Input data –
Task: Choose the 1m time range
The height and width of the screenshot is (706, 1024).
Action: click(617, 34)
...
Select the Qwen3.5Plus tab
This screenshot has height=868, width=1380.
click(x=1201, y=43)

The request –
Copy out the lines starting at the one containing "Task: Choose the 1m time range" and ending at the one containing "Action: click(617, 34)", both included.

Solution –
Task: Choose the 1m time range
The height and width of the screenshot is (706, 1024).
Action: click(617, 34)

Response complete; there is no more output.